Data to examine START

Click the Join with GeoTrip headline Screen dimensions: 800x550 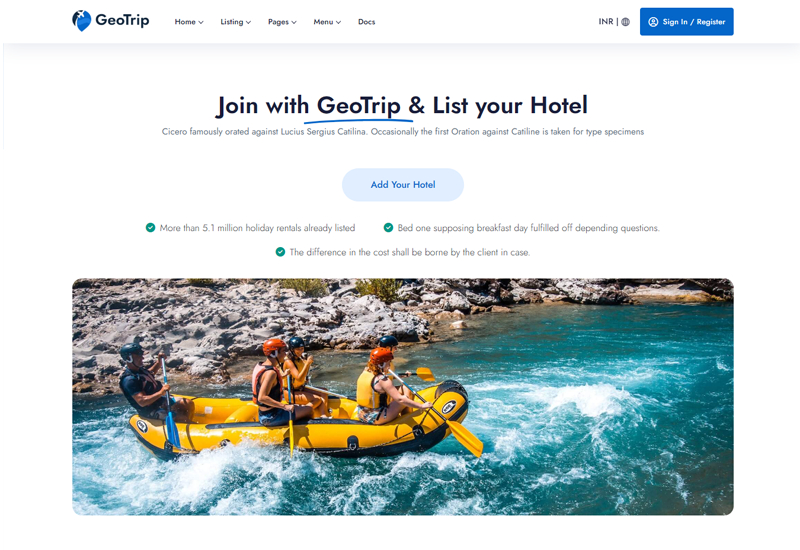(x=403, y=106)
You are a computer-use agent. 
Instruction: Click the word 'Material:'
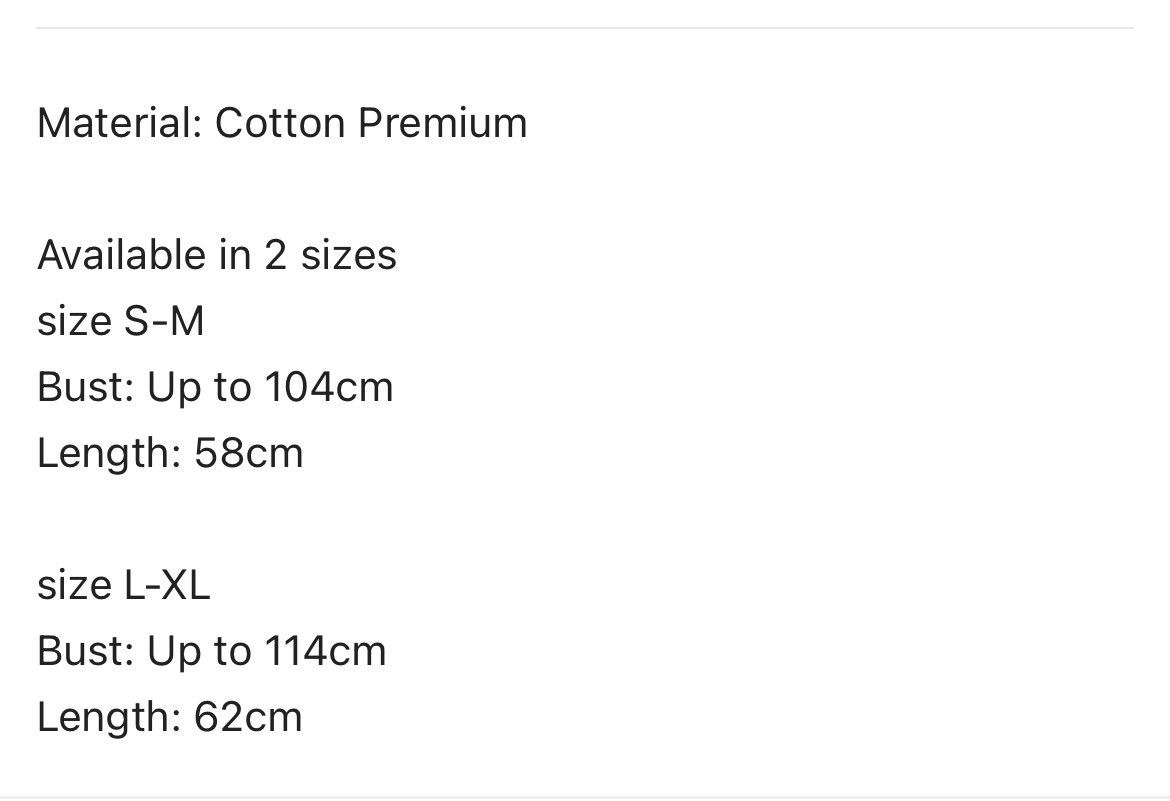tap(120, 122)
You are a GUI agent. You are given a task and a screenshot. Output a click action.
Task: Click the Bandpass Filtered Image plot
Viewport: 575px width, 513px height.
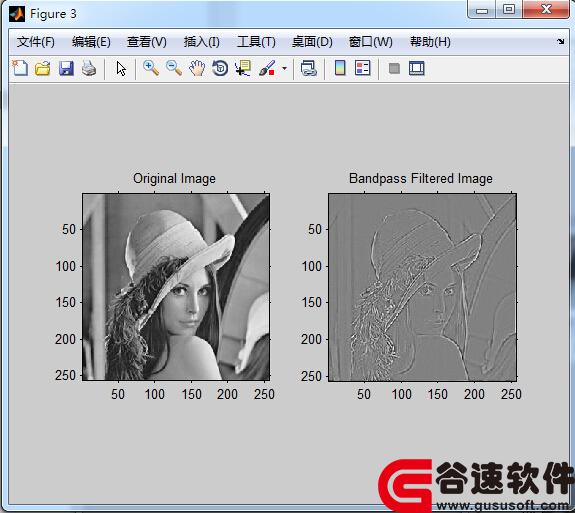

Data to examine END

Assignment - Copy exactly the lines from the line containing "Instruction: Click the word 'Material:'" through the last line of the records above, both included, and leave out any pictures.

Output -
Instruction: Click the word 'Material:'
tap(120, 122)
You are a GUI agent. You are given a task and a screenshot. Output a click action.
Task: Click the Bandpass Filtered Image plot
Viewport: 575px width, 513px height.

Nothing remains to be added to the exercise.